## Your task
Render the material as a numbered list, from its start through the line containing "イギリス (33, 432)", both ends included. Leave out blank lines and pictures.

Records for locating displayed items:
/---
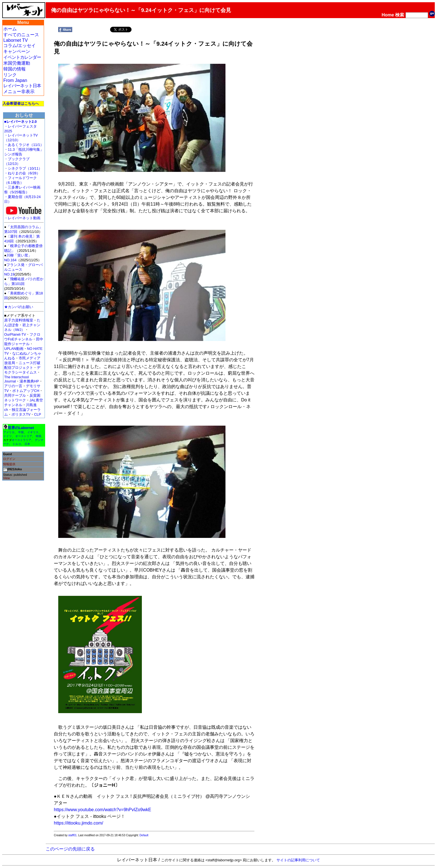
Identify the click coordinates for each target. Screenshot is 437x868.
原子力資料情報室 (19, 320)
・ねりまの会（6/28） (22, 173)
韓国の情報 (14, 69)
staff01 (72, 835)
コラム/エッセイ (20, 45)
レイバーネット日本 (22, 86)
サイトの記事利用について (298, 860)
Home (388, 15)
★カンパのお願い (19, 307)
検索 (400, 15)
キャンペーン (17, 51)
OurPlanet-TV (15, 334)
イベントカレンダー (22, 57)
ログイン (9, 459)
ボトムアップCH (26, 391)
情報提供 (9, 464)
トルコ (17, 444)
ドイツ (7, 436)
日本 (27, 444)
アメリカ (9, 432)
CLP (37, 414)
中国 (21, 432)
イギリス (33, 432)
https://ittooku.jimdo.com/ (79, 823)
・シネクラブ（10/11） (23, 168)
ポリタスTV (21, 414)
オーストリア (24, 436)
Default (144, 835)
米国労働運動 (17, 63)
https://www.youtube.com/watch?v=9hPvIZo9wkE (103, 810)
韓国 (38, 436)
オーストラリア (22, 440)
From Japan (15, 80)
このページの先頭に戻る (70, 849)
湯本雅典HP (29, 381)
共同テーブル (15, 395)
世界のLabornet (21, 428)
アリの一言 (13, 386)
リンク (10, 75)
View (6, 478)
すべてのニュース (21, 35)
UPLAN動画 (13, 348)
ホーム (10, 29)
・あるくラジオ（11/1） (24, 145)
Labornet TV (16, 40)
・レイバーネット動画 (24, 216)
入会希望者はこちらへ (21, 103)
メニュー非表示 (19, 92)
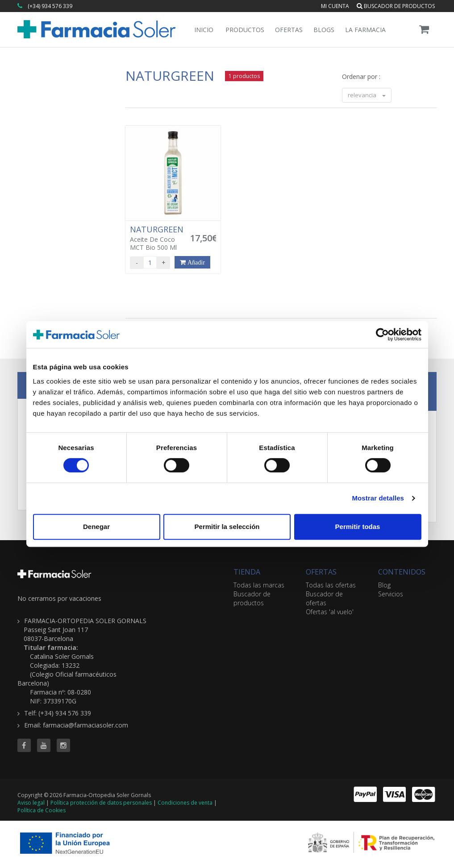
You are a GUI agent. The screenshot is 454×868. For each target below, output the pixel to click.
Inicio (204, 29)
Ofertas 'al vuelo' (329, 612)
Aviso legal (31, 802)
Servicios (391, 594)
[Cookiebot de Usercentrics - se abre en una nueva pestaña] (382, 335)
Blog (384, 585)
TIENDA (247, 572)
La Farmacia (365, 29)
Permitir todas (358, 526)
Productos (245, 29)
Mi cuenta (335, 6)
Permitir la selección (227, 526)
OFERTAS (321, 572)
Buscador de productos (396, 6)
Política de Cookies (42, 810)
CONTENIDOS (402, 572)
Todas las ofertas (331, 585)
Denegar (96, 526)
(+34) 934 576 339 (50, 6)
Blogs (324, 29)
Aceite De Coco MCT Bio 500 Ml (158, 238)
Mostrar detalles (378, 498)
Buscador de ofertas (324, 598)
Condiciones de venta (185, 802)
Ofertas (289, 29)
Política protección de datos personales (101, 802)
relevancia (367, 95)
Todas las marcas (259, 585)
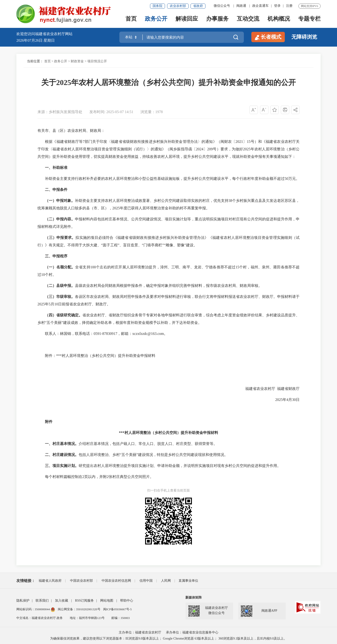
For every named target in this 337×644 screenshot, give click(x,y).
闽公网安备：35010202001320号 (79, 609)
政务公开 (156, 19)
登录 (277, 6)
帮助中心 (127, 600)
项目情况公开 (97, 61)
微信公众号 (222, 6)
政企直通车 (260, 6)
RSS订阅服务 (84, 600)
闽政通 (241, 6)
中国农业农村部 (81, 581)
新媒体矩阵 (194, 598)
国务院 (157, 6)
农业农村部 (178, 6)
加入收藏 (61, 600)
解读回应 (187, 19)
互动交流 (248, 19)
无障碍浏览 (304, 37)
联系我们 (42, 600)
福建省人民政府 (50, 581)
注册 (289, 6)
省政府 (198, 6)
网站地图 (107, 600)
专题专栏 (309, 19)
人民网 (166, 581)
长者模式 (268, 37)
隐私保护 (23, 600)
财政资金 (77, 61)
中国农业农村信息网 (116, 581)
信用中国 (146, 581)
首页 (131, 19)
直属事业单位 (188, 581)
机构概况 (279, 19)
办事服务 (217, 19)
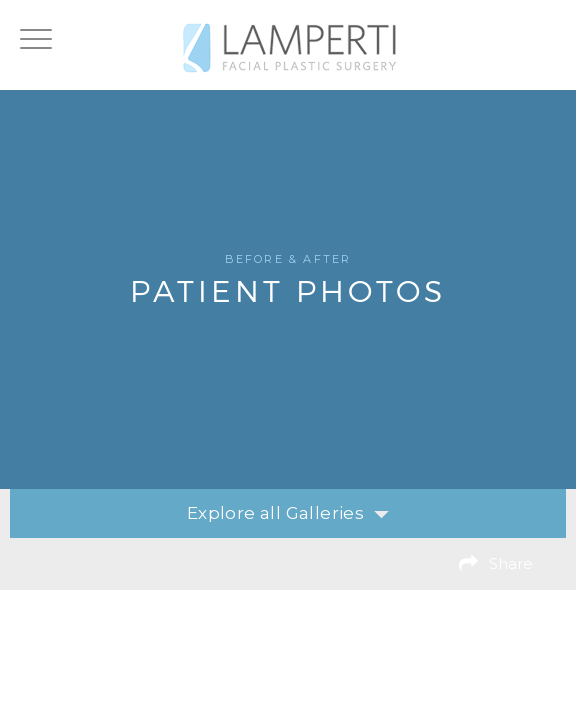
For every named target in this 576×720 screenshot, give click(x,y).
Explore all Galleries (288, 513)
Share (511, 563)
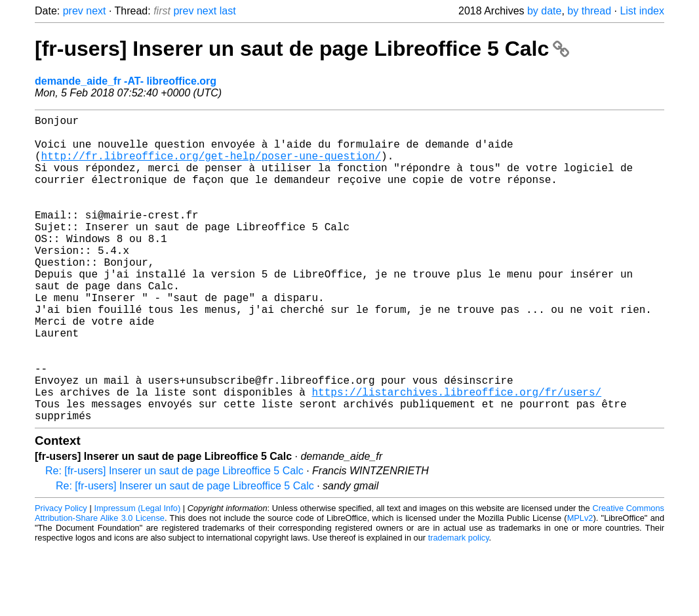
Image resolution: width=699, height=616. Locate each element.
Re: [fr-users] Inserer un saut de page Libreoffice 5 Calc (174, 539)
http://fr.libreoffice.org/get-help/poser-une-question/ (211, 166)
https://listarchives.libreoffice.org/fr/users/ (456, 455)
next (96, 10)
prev (73, 10)
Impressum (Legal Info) (137, 576)
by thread (589, 10)
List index (642, 10)
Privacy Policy (61, 576)
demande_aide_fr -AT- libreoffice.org (125, 81)
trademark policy (458, 606)
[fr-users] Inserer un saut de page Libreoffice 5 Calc (302, 49)
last (228, 10)
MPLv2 (580, 586)
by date (544, 10)
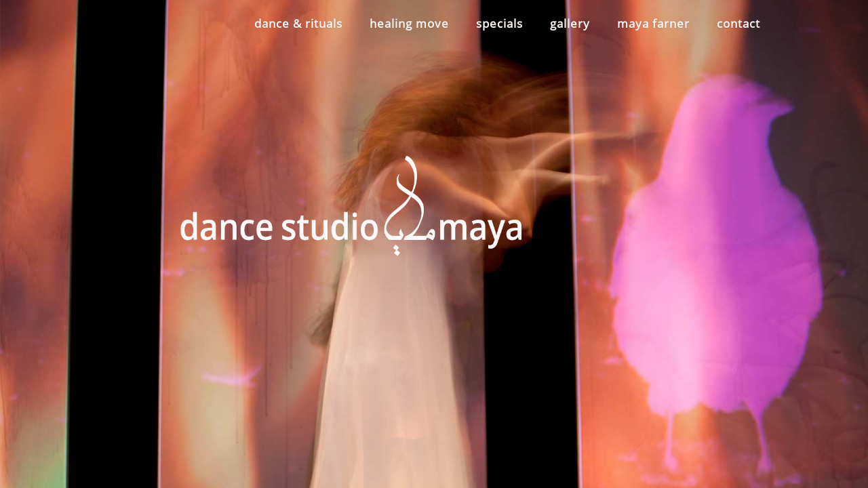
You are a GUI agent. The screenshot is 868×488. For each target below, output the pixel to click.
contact (738, 23)
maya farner (653, 23)
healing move (409, 23)
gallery (570, 23)
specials (499, 23)
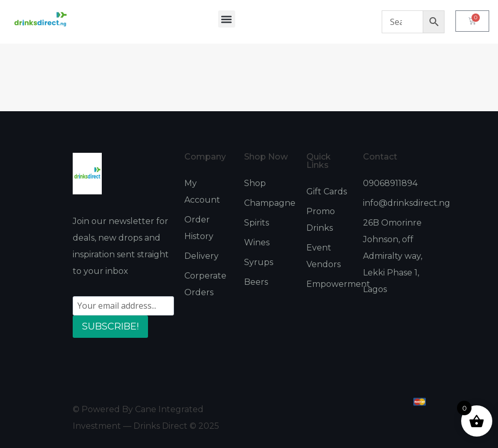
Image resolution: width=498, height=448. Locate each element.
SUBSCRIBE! (110, 326)
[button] (226, 19)
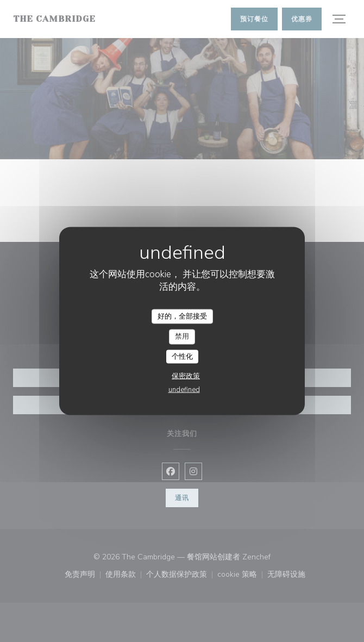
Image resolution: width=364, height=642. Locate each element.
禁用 (182, 336)
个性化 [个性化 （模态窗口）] (182, 356)
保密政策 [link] (186, 376)
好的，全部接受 (182, 316)
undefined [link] (184, 390)
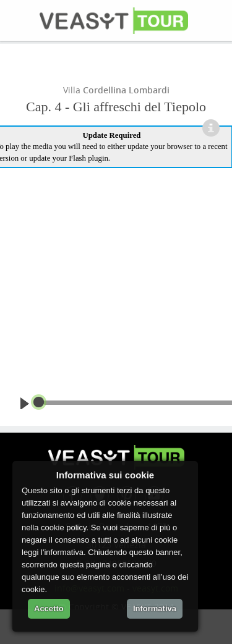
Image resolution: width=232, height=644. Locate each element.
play (27, 403)
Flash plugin (88, 158)
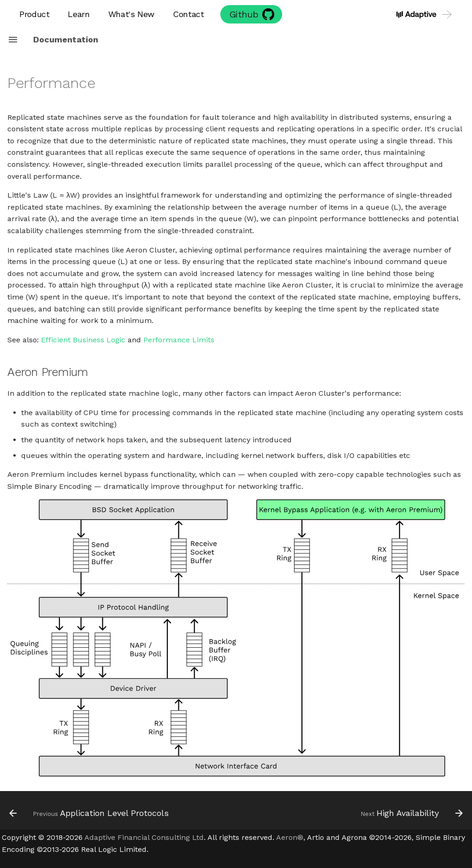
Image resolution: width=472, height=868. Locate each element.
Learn (78, 14)
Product (34, 14)
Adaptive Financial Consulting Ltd (144, 837)
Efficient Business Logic (83, 340)
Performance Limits (179, 340)
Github (244, 14)
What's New (131, 14)
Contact (188, 14)
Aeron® (289, 837)
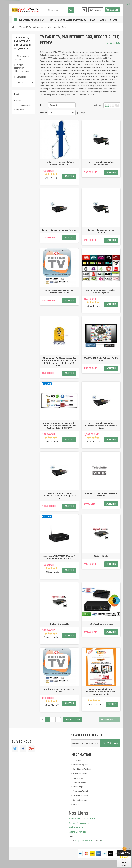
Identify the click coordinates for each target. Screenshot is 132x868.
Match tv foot (108, 20)
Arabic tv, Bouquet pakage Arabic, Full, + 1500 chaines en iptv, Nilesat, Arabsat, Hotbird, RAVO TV (59, 426)
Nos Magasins (79, 782)
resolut (19, 168)
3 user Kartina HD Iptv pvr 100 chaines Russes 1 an (59, 291)
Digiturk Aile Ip (101, 556)
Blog (93, 20)
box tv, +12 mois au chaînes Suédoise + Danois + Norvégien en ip (59, 496)
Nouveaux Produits (81, 791)
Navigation (15, 20)
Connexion (96, 10)
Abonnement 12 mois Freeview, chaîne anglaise (101, 291)
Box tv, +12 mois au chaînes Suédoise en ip (101, 163)
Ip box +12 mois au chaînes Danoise (59, 230)
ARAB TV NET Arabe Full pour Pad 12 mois (101, 359)
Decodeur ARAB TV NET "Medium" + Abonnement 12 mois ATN (59, 557)
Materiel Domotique (77, 832)
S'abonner (110, 743)
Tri (41, 105)
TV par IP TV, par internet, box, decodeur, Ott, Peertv (22, 118)
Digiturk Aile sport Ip (59, 624)
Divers (19, 84)
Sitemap (77, 804)
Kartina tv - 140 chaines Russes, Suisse (59, 690)
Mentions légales (81, 765)
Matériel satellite (76, 827)
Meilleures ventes (81, 795)
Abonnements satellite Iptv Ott (82, 818)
\---
## Correct output
1. Identify the click coordinates for each target. Screenshot is 437x868.
2. 原子力資料情報室 (19, 320)
3. ・ねりまの会（6/28） (22, 173)
4. 韓国の情報 (14, 69)
5. staff01 (72, 835)
6. コラム/エッセイ (20, 45)
7. レイバーネット日本 (22, 86)
8. サイトの記事利用について (298, 860)
9. Home (388, 15)
10. ★カンパのお願い (19, 307)
11. 検索 (400, 15)
12. キャンペーン (17, 51)
13. OurPlanet-TV (15, 334)
14. イベントカレンダー (22, 57)
15. ログイン (9, 459)
16. ボトムアップCH (26, 391)
17. 情報提供 (9, 464)
18. トルコ (17, 444)
19. ドイツ (7, 436)
20. 日本 (27, 444)
21. アメリカ (9, 432)
22. CLP (37, 414)
23. 中国 (21, 432)
24. イギリス (33, 432)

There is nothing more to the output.